— START Provided text —

3

Why windows "notepad" can't read specific "new lines" while "notepad++" can read them?

well, that's not the issue. My problem is with "std::ifstream::getline" which read all till it encounters "those new lines which only recognized by windows notepad" for example: "windows notepad" would read as follow:

12345
67890

notepad++ would read as follow:

1
2
3
4
...

and "std::ifstream::getline" would get "12345" ?!!!

I need to parse csv files by std::fstream and csv new row is like that new line of notepad++. So, is there any function or to make generic function that can read those new lines?

Tito Tito
  • 248
  • 3
  • 10
  • 3
    You might be experiencing UNIX style line endings versus Windows style line endings. Notepadd++ should be able to read UNIX style endings, while Notepad only displays Windows new line endings. Here's some more info: http://stackoverflow.com/questions/419291/historical-reason-behind-different-line-ending-at-different-platforms – austin Sep 20 '13 at 00:17
  • @austin: I would guess that Tito Tito opened the file in text mode in which case the end of line sequence would get conflated into `'\n'` when opened on a Windows system, i.e., it would be indistinguishable from the embedded newlines. Admittedly, there is too little context to tell for sure, though. – Dietmar Kühl Sep 20 '13 at 00:35

3 Answers3

12

There are 3 common line ending styles composed of the \n ("line-feed", or "newline") and \r ("carriage return") characters:

  • \r\n : Windows style
  • \n : UNIX style (Including Mac OSX)
  • \r : Mac style (pre-OSX)

Almost every program that deals with text will accept any one of these as a newline. I say almost because native Windows controls do not. Notepad is simply a Win32 Text Area control wrapped in a window frame. This means that you have to manually use Windows-style line endings when using text with win32. Not just Notepad, but also if you have a multi-line string in a Win32 popup, for example, you have to make sure you use \r\n else you'll get everything on one line.

Most good text editors will have a setting somewhere for which line ending to use when saving. There are also command-line utilities like dos2unix or unix2dos that convert a text file from one to another.


Historical note:

ASCII and text terminals came about when the terminal was simply an electronic typewriter. The Carriage Return (CR) character \r meant put the printer carriage back to the beginning of the same line. Line Feed (LF) character \n meant move the paper up one line. The Windows philosophy is that to start a new line you must do both: CR LF.

— END Provided text —
— START Dataset excerpt —

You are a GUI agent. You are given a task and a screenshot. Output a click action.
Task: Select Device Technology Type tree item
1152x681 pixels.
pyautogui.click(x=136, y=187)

— END Dataset excerpt —

■ **Work to complete**
Copy everything in the line-endings thread from "ASCII and text" down to "both: CR LF.", swapping "electronic typewriter" for "mechanical teleprinter". Rely only on the text for what follows.

■ **Exercise solution**
ASCII and text terminals came about when the terminal was simply an mechanical teleprinter. The Carriage Return (CR) character \r meant put the printer carriage back to the beginning of the same line. Line Feed (LF) character \n meant move the paper up one line. The Windows philosophy is that to start a new line you must do both: CR LF.